Best parameters from RandomForest Random Search:  {'max_depth': 20, 'n_estimators': 142}
Best accuracy from RandomForest Random Search:  87.5


### Hyperparameter tuning for random forest model evaluation
### . The RandomForest model from Random Search, with parameters {'max_depth': 20, 'n_estimators': 142}, achieved a higher accuracy of 87.5% compared to the Grid Search model's accuracy of 75%. 
### . This indicates that the Random Search approach with its parameter tuning performed significantly better due to better optimization of hyperparameters.

### Hyperparameter tuning for Logistic Regression using grid search

In [18]:
param_grid = {
    'C': [0.01, 0.1, 1, 10, 100],  
    'solver': ['liblinear', 'lbfgs'],  
}
model = LogisticRegression(max_iter=1000)
grid_search = GridSearchCV(estimator=model, param_grid=param_grid, cv=4, scoring='accuracy', n_jobs=-1)
grid_search.fit(X_train, y_train)
print("Best parameters from Grid Search:", grid_search.best_params_)
print("Best accuracy from Grid Search: {:.2f}".format(grid_search.best_score_ * 100))


Best parameters from Grid Search: {'C': 0.01, 'solver': 'liblinear'}
Best accuracy from Grid Search: 62.50


### Hyperparameter tuning for Logistic Regression using random search

In [19]:
param_dist = {
    'C': uniform(0.01, 100), 
    'solver': ['liblinear', 'lbfgs'],  
}
random_search = RandomizedSearchCV(estimator=model, param_distributions=param_dist, n_iter=10, cv=4, scoring='accuracy', random_state=42, n_jobs=-1)
random_search.fit(X_train, y_train)
print("Best parameters from Randomized Search:", random_search.best_params_)
print("Best accuracy from Randomized Search: {:.2f}".format(random_search.best_score_ * 100))

Best parameters from Randomized Search: {'C': 37.464011884736244, 'solver': 'liblinear'}
Best accuracy from Randomized Search: 62.50


### Hyperparameter tuning for Logistic Regression model evaluation
### . Both Grid Search and Randomized Search achieved the same accuracy of 62.5%. Despite the Randomized Search identifying a higher value for C(i.e Regularization Strength) (37.46).
### . It did not improve the model's performance over the Grid Search, suggesting that the accuracy is not significantly influenced by the choice of hyperparameters in this case.

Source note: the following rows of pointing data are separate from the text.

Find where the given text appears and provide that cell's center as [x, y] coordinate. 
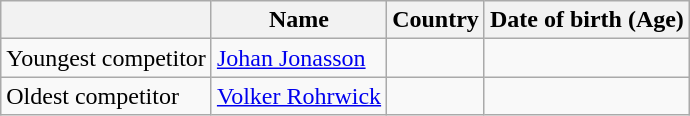
Oldest competitor [106, 96]
Volker Rohrwick [298, 96]
Johan Jonasson [298, 58]
Name [298, 20]
Youngest competitor [106, 58]
Date of birth (Age) [586, 20]
Country [436, 20]
For the text-containing cell, return its midpoint in (x, y) coordinate format. 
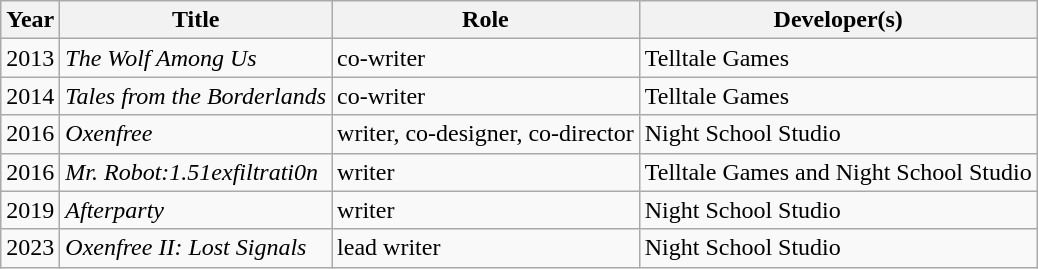
writer, co-designer, co-director (486, 134)
Oxenfree II: Lost Signals (196, 248)
2019 (30, 210)
Title (196, 20)
Mr. Robot:1.51exfiltrati0n (196, 172)
The Wolf Among Us (196, 58)
lead writer (486, 248)
Telltale Games and Night School Studio (838, 172)
Developer(s) (838, 20)
Oxenfree (196, 134)
2023 (30, 248)
2013 (30, 58)
Tales from the Borderlands (196, 96)
Role (486, 20)
Year (30, 20)
2014 (30, 96)
Afterparty (196, 210)
For the text-containing cell, return its midpoint in [X, Y] coordinate format. 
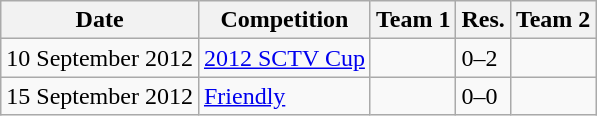
0–2 [483, 58]
Res. [483, 20]
Friendly [284, 96]
2012 SCTV Cup [284, 58]
Team 2 [553, 20]
Competition [284, 20]
10 September 2012 [100, 58]
Team 1 [413, 20]
Date [100, 20]
15 September 2012 [100, 96]
0–0 [483, 96]
Pinpoint the cell where the given text exists, returning its (x, y) midpoint coordinate. 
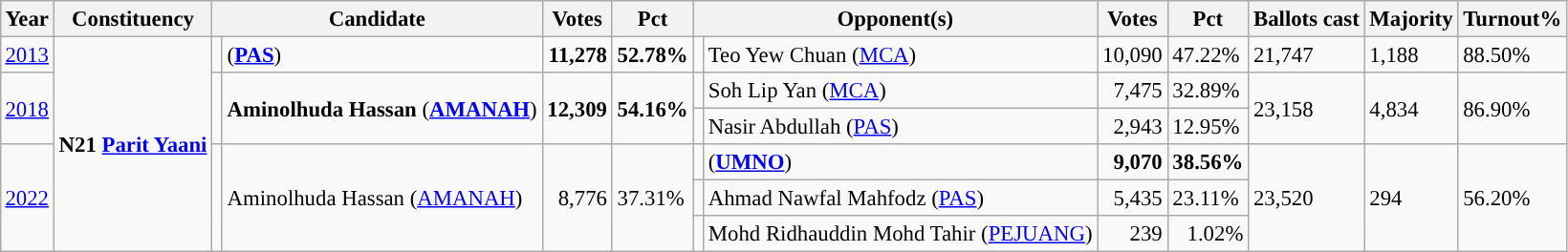
23.11% (1209, 199)
(UMNO) (900, 163)
1,188 (1411, 54)
Nasir Abdullah (PAS) (900, 127)
21,747 (1306, 54)
(PAS) (382, 54)
Candidate (377, 19)
86.90% (1513, 109)
23,158 (1306, 109)
Ahmad Nawfal Mahfodz (PAS) (900, 199)
239 (1132, 234)
2022 (27, 199)
4,834 (1411, 109)
32.89% (1209, 91)
11,278 (577, 54)
2,943 (1132, 127)
88.50% (1513, 54)
9,070 (1132, 163)
2013 (27, 54)
Opponent(s) (895, 19)
52.78% (652, 54)
12.95% (1209, 127)
Mohd Ridhauddin Mohd Tahir (PEJUANG) (900, 234)
7,475 (1132, 91)
2018 (27, 109)
8,776 (577, 199)
1.02% (1209, 234)
10,090 (1132, 54)
Year (27, 19)
Constituency (132, 19)
38.56% (1209, 163)
23,520 (1306, 199)
Majority (1411, 19)
47.22% (1209, 54)
Turnout% (1513, 19)
Soh Lip Yan (MCA) (900, 91)
N21 Parit Yaani (132, 144)
37.31% (652, 199)
54.16% (652, 109)
Ballots cast (1306, 19)
294 (1411, 199)
12,309 (577, 109)
5,435 (1132, 199)
56.20% (1513, 199)
Teo Yew Chuan (MCA) (900, 54)
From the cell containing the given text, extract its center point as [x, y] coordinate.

### Hyperparameter tuning for Linear Regression using grid search

In [20]:
#Grid Search is not applicable for LinearRegression as it has no hyperparameters, For demonstration purposes, I proceed without parameters

linear_model = LinearRegression()
grid_search = GridSearchCV(estimator=linear_model, param_grid={}, cv=4, scoring='neg_mean_squared_error', n_jobs=-1)
grid_search.fit(X_train, y_train)
best_model_grid = grid_search.best_estimator_
y_pred_grid = best_model_grid.predict(X_test)
mse_grid = mean_squared_error(y_test, y_pred_grid)
r2_grid = r2_score(y_test, y_pred_grid)
print("Linear Regression Mean Squared Error (Grid Search): ", mse_grid*100)
print("Linear Regression R^2 Score (Grid Search): ", r2_grid*100)

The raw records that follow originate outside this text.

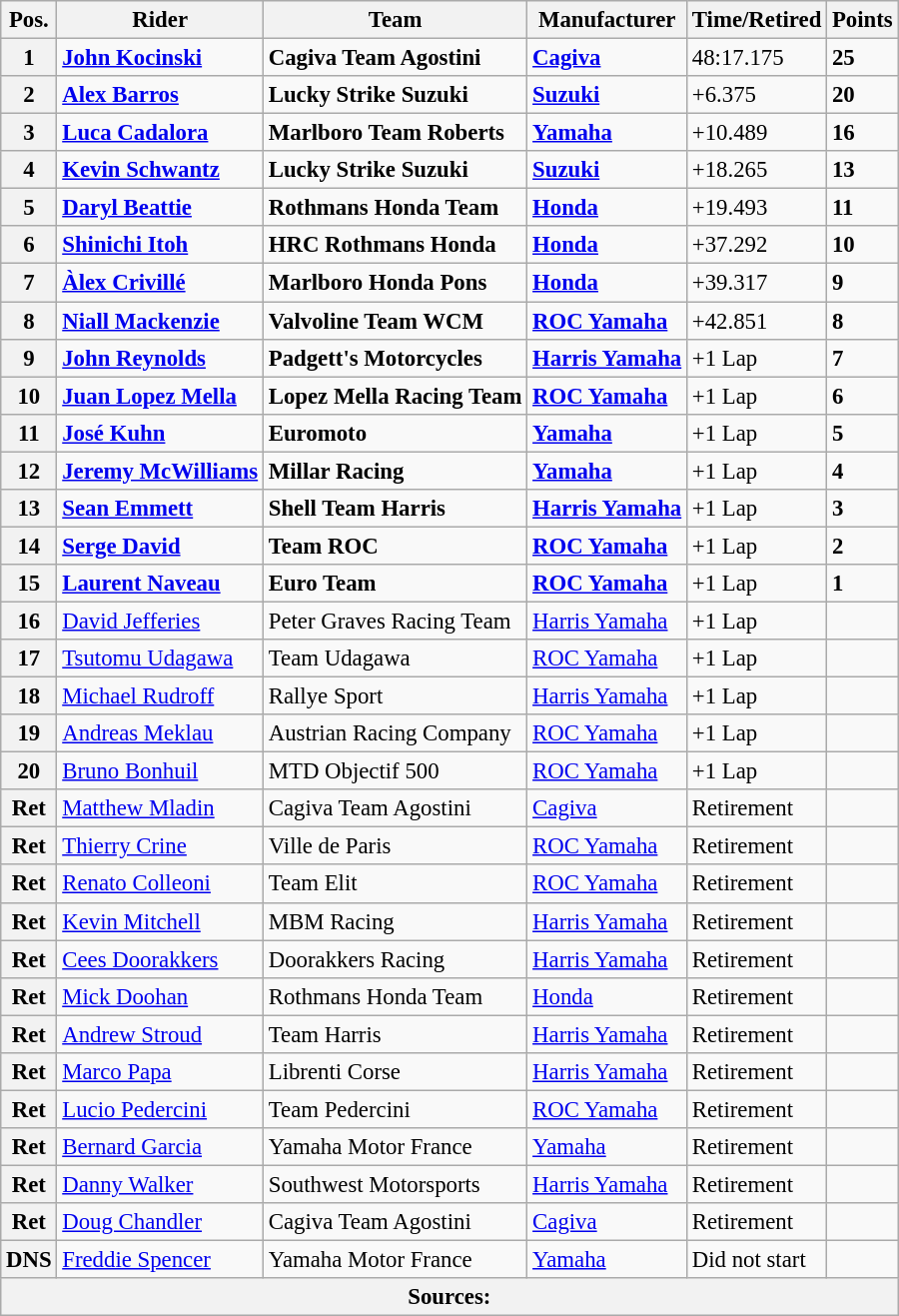
Matthew Mladin [160, 808]
Kevin Mitchell [160, 921]
Cees Doorakkers [160, 959]
Valvoline Team WCM [395, 321]
+18.265 [757, 170]
Jeremy McWilliams [160, 470]
Danny Walker [160, 1184]
+42.851 [757, 321]
12 [29, 470]
Renato Colleoni [160, 884]
14 [29, 545]
José Kuhn [160, 433]
Daryl Beattie [160, 208]
Millar Racing [395, 470]
Team [395, 20]
Serge David [160, 545]
Shinichi Itoh [160, 245]
Marco Papa [160, 1072]
Team ROC [395, 545]
Team Harris [395, 1034]
Thierry Crine [160, 846]
Rallye Sport [395, 696]
Juan Lopez Mella [160, 396]
Southwest Motorsports [395, 1184]
Time/Retired [757, 20]
Àlex Crivillé [160, 283]
19 [29, 733]
Sean Emmett [160, 508]
Points [863, 20]
Freddie Spencer [160, 1260]
DNS [29, 1260]
Andrew Stroud [160, 1034]
+6.375 [757, 95]
John Kocinski [160, 58]
Luca Cadalora [160, 133]
HRC Rothmans Honda [395, 245]
Rider [160, 20]
Euromoto [395, 433]
17 [29, 658]
25 [863, 58]
Team Elit [395, 884]
Shell Team Harris [395, 508]
+19.493 [757, 208]
Tsutomu Udagawa [160, 658]
Lucio Pedercini [160, 1109]
Manufacturer [607, 20]
Team Pedercini [395, 1109]
Bruno Bonhuil [160, 771]
John Reynolds [160, 358]
Austrian Racing Company [395, 733]
+37.292 [757, 245]
Bernard Garcia [160, 1147]
Kevin Schwantz [160, 170]
+39.317 [757, 283]
15 [29, 583]
Doug Chandler [160, 1222]
Padgett's Motorcycles [395, 358]
Marlboro Team Roberts [395, 133]
Did not start [757, 1260]
Lopez Mella Racing Team [395, 396]
Peter Graves Racing Team [395, 620]
18 [29, 696]
Marlboro Honda Pons [395, 283]
Alex Barros [160, 95]
Andreas Meklau [160, 733]
Michael Rudroff [160, 696]
MTD Objectif 500 [395, 771]
Niall Mackenzie [160, 321]
Team Udagawa [395, 658]
Doorakkers Racing [395, 959]
David Jefferies [160, 620]
Librenti Corse [395, 1072]
Mick Doohan [160, 996]
Sources: [450, 1297]
Euro Team [395, 583]
Pos. [29, 20]
+10.489 [757, 133]
48:17.175 [757, 58]
MBM Racing [395, 921]
Ville de Paris [395, 846]
Laurent Naveau [160, 583]
Pinpoint the cell where the given text exists, returning its (x, y) midpoint coordinate. 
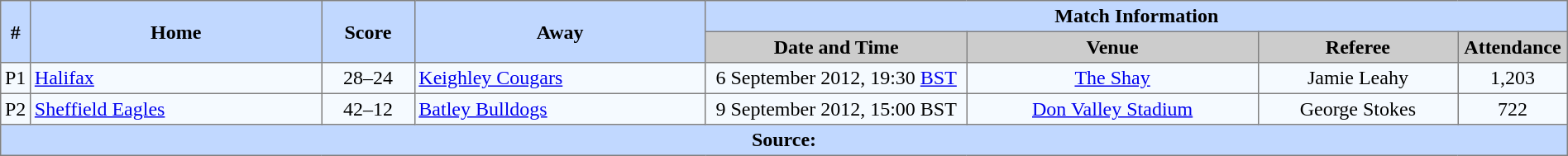
Referee (1358, 47)
28–24 (368, 79)
1,203 (1513, 79)
Score (368, 31)
6 September 2012, 19:30 BST (836, 79)
The Shay (1112, 79)
Batley Bulldogs (560, 109)
P2 (16, 109)
Source: (784, 141)
722 (1513, 109)
Jamie Leahy (1358, 79)
42–12 (368, 109)
Halifax (176, 79)
# (16, 31)
9 September 2012, 15:00 BST (836, 109)
Venue (1112, 47)
George Stokes (1358, 109)
Match Information (1136, 17)
Keighley Cougars (560, 79)
P1 (16, 79)
Away (560, 31)
Attendance (1513, 47)
Sheffield Eagles (176, 109)
Home (176, 31)
Date and Time (836, 47)
Don Valley Stadium (1112, 109)
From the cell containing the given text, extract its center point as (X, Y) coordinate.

Linear Regression Mean Squared Error (Grid Search):  2.14589065023884
Linear Regression R^2 Score (Grid Search):  0.0


### Hyperparameter tuning for Linear Regression using random search

In [21]:
# Random Search is not applicable for LinearRegression as it has no hyperparameters, For demonstration purposes, I proceed without parameters


random_search = RandomizedSearchCV(estimator=linear_model, param_distributions={}, n_iter=1, cv=4, scoring='neg_mean_squared_error', random_state=42, n_jobs=-1)
random_search.fit(X_train, y_train)
best_model_random = random_search.best_estimator_
y_pred_random = best_model_random.predict(X_test)
mse_random = mean_squared_error(y_test, y_pred_random)
r2_random = r2_score(y_test, y_pred_random)
print("Linear Regression Mean Squared Error (Random Search): ", mse_random*100)
print("Linear Regression R^2 Score (Random Search): ", r2_random*100)

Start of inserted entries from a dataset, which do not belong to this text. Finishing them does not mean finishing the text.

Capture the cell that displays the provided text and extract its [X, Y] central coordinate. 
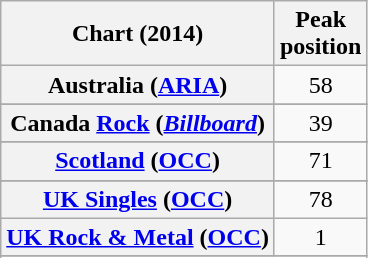
58 [320, 85]
UK Rock & Metal (OCC) [138, 237]
Australia (ARIA) [138, 85]
Chart (2014) [138, 34]
78 [320, 199]
UK Singles (OCC) [138, 199]
Peakposition [320, 34]
Canada Rock (Billboard) [138, 123]
Scotland (OCC) [138, 161]
71 [320, 161]
1 [320, 237]
39 [320, 123]
Extract the (X, Y) coordinate from the center of the cell holding the provided text.  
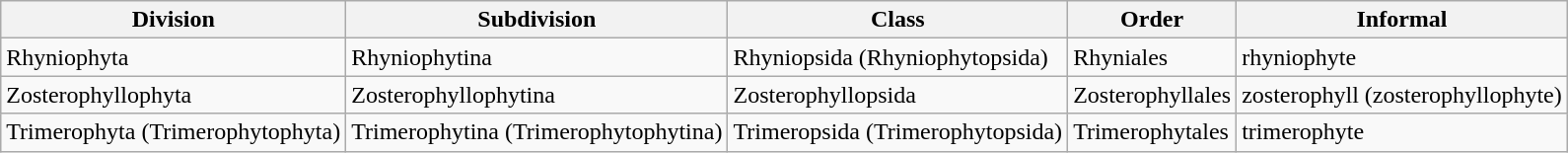
Subdivision (536, 20)
Rhyniophyta (174, 57)
trimerophyte (1402, 132)
rhyniophyte (1402, 57)
Zosterophyllophytina (536, 95)
Rhyniales (1152, 57)
Division (174, 20)
Zosterophyllales (1152, 95)
Order (1152, 20)
Class (897, 20)
Zosterophyllopsida (897, 95)
Informal (1402, 20)
zosterophyll (zosterophyllophyte) (1402, 95)
Zosterophyllophyta (174, 95)
Trimerophyta (Trimerophytophyta) (174, 132)
Rhyniopsida (Rhyniophytopsida) (897, 57)
Trimeropsida (Trimerophytopsida) (897, 132)
Trimerophytales (1152, 132)
Trimerophytina (Trimerophytophytina) (536, 132)
Rhyniophytina (536, 57)
Detect which cell encompasses the target text, then output its (X, Y) center coordinate. 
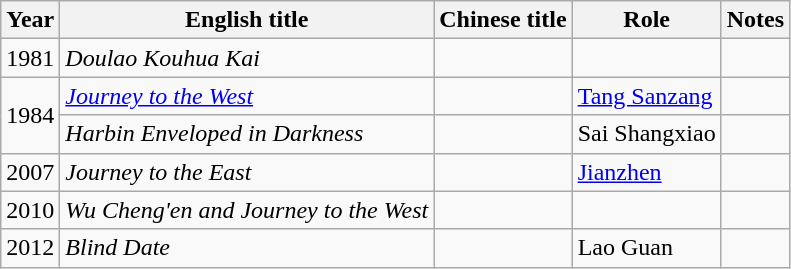
Role (646, 20)
Year (30, 20)
Journey to the East (247, 172)
Doulao Kouhua Kai (247, 58)
Jianzhen (646, 172)
2007 (30, 172)
Wu Cheng'en and Journey to the West (247, 210)
1981 (30, 58)
Harbin Enveloped in Darkness (247, 134)
Sai Shangxiao (646, 134)
Notes (755, 20)
Chinese title (503, 20)
1984 (30, 115)
English title (247, 20)
Blind Date (247, 248)
Tang Sanzang (646, 96)
Lao Guan (646, 248)
2010 (30, 210)
2012 (30, 248)
Journey to the West (247, 96)
Output the [x, y] coordinate of the center of the cell containing the given text.  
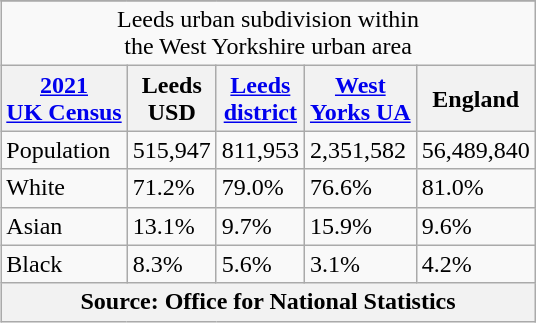
WestYorks UA [360, 98]
56,489,840 [476, 150]
Black [64, 264]
515,947 [172, 150]
79.0% [260, 188]
3.1% [360, 264]
England [476, 98]
2021UK Census [64, 98]
Source: Office for National Statistics [268, 302]
76.6% [360, 188]
15.9% [360, 226]
Population [64, 150]
811,953 [260, 150]
9.7% [260, 226]
Asian [64, 226]
2,351,582 [360, 150]
9.6% [476, 226]
13.1% [172, 226]
Leedsdistrict [260, 98]
81.0% [476, 188]
4.2% [476, 264]
White [64, 188]
Leeds urban subdivision withinthe West Yorkshire urban area [268, 34]
8.3% [172, 264]
5.6% [260, 264]
71.2% [172, 188]
LeedsUSD [172, 98]
Return [X, Y] of the center of cell containing provided text 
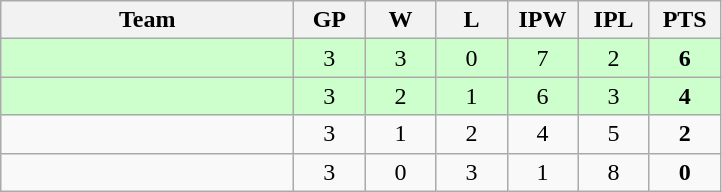
5 [614, 134]
8 [614, 172]
IPL [614, 20]
Team [148, 20]
IPW [542, 20]
W [400, 20]
PTS [684, 20]
7 [542, 58]
GP [330, 20]
L [472, 20]
For the text-containing cell, return its midpoint in [X, Y] coordinate format. 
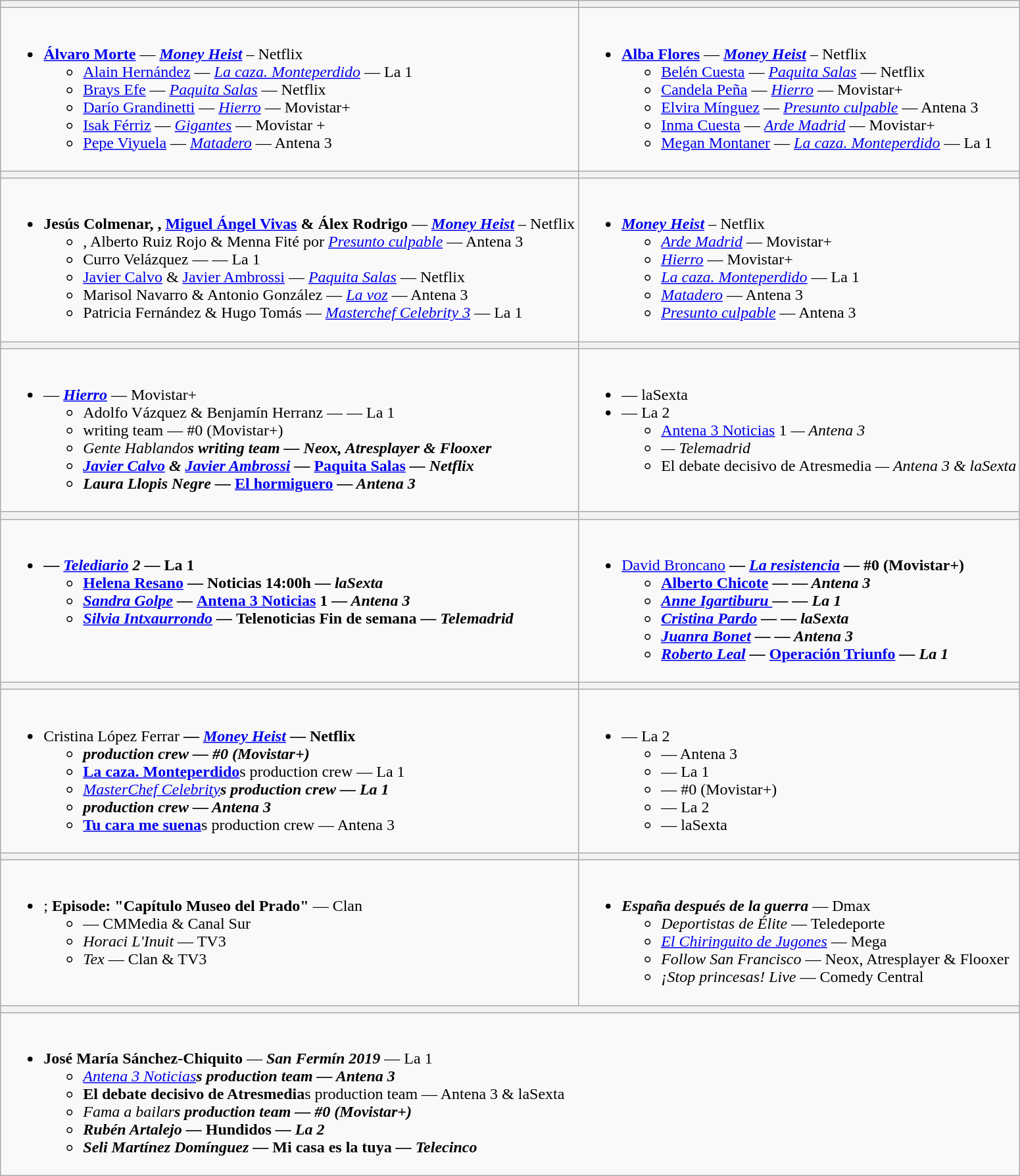
— laSexta — La 2Antena 3 Noticias 1 — Antena 3 — TelemadridEl debate decisivo de Atresmedia — Antena 3 & laSexta [800, 430]
; Episode: "Capítulo Museo del Prado" — Clan — CMMedia & Canal SurHoraci L'Inuit — TV3Tex — Clan & TV3 [289, 933]
Money Heist – NetflixArde Madrid — Movistar+Hierro — Movistar+La caza. Monteperdido — La 1Matadero — Antena 3Presunto culpable — Antena 3 [800, 260]
— La 2 — Antena 3 — La 1 — #0 (Movistar+) — La 2 — laSexta [800, 771]
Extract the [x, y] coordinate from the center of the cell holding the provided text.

Linear Regression Mean Squared Error (Random Search):  2.14589065023884
Linear Regression R^2 Score (Random Search):  0.0


### Hyperparameter tuning for Linear Regression model evaluation
### . Both Grid Search and Randomized Search for Linear Regression produced identical Mean Squared Error (MSE) and R² scores i.e MSE: 2.146 and R²: 0.0 . 
### . This indicates that neither hyperparameter search method improved the model's performance.